The service uses dynamic browser management - it starts with 0 browsers and creates them on-demand up to a configurable maximum. Idle browsers are automatically shut down after 5 minutes to save memory.
BROWSER_MAX_BROWSERS
: Maximum concurrent browsers (default: 2, minimum: 1)BROWSER_IDLE_TIMEOUT
: Browser idle timeout in seconds (default: 300)
The page cache keeps results for an hour. Adjust the TTL in src/main.py
if you need to.
The service is optimized for efficient memory usage:
- Idle state: ~160MB (0 browsers running)
- Active usage: ~250MB per browser instance
- Scaling: Creates browsers on-demand when requests arrive
- Cleanup: Automatically shuts down idle browsers after timeout period
This means your service will use minimal resources when idle and scale up only when needed.
Because I'm tired of websites that:
- Load content with JavaScript long after the DOM is "ready"
- Hide data in JavaScript variables instead of the HTML
- Use seventeen layers of divs to display what should be a simple table
- Implement "innovative" scroll behavior that breaks normal scraping
- Change their DOM structure every two weeks for "improved user experience"
I've been scraping websites since before half of today's "senior" developers were born.

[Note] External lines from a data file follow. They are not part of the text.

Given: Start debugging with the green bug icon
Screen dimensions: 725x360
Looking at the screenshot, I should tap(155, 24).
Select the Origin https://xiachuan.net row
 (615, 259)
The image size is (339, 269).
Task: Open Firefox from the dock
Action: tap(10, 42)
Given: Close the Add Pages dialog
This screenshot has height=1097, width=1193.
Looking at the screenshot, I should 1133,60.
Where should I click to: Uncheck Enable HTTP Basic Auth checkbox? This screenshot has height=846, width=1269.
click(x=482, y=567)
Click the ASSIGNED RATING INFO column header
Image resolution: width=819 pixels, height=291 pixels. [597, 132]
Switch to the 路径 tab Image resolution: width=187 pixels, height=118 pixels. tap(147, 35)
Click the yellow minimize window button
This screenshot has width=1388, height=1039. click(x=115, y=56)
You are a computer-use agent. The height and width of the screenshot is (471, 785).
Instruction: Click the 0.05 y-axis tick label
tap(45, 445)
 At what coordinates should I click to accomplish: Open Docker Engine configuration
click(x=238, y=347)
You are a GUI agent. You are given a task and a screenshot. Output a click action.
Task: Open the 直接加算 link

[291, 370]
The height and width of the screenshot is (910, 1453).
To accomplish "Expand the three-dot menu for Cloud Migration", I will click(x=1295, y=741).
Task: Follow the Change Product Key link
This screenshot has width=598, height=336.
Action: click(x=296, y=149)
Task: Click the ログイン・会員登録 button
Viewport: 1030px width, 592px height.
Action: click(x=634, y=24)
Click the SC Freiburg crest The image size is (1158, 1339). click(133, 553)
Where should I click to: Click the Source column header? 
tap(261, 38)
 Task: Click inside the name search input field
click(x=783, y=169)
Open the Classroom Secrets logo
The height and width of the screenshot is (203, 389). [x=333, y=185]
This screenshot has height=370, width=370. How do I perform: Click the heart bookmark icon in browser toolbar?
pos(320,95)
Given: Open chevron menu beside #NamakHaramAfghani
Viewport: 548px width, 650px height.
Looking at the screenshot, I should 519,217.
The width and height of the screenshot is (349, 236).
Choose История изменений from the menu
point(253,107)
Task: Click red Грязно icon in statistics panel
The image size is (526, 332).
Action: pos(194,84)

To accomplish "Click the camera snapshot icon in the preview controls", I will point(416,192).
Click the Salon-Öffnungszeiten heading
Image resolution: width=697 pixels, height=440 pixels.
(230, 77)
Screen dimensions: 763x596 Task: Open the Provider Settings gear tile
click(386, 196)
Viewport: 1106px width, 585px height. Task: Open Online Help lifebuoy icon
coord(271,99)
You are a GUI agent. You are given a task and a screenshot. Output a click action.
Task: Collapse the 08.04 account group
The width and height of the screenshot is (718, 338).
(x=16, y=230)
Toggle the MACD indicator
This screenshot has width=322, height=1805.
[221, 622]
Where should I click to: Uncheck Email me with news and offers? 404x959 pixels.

Trust me when I say this is the easiest way to deal with the abomination that is modern web development.
Because there's always more to do:
- Add a proper docker-compose.yml file for production setups
- Implement proper error handling that doesn't just dump tracebacks
- Add rate limiting to prevent self-DoS
- Create actual documentation for the API
- Add support for cookies and sessions
- Implement proxy rotation
- Clean up that experimental browser extension... or just remove it
- Add authentication so the whole internet doesn't use your instance
- Write some actual tests (ha!)
Found a bug? Fixed a bug? Added a feature? Submit a PR. I'll review it when I get around to it.
Want to complain? Open an issue. I'll read it while sipping coffee and reminiscing about the days when "web scraping" meant "wget" and a grep command.
MIT License. Do what you want, just don't blame me when it breaks.
This tool won't solve all your scraping problems. Nothing will. The web is a constantly evolving battlefield between those who want to share information and those who want to control how it's accessed.
But at least with this, you have a fighting chance.
Now get off my lawn.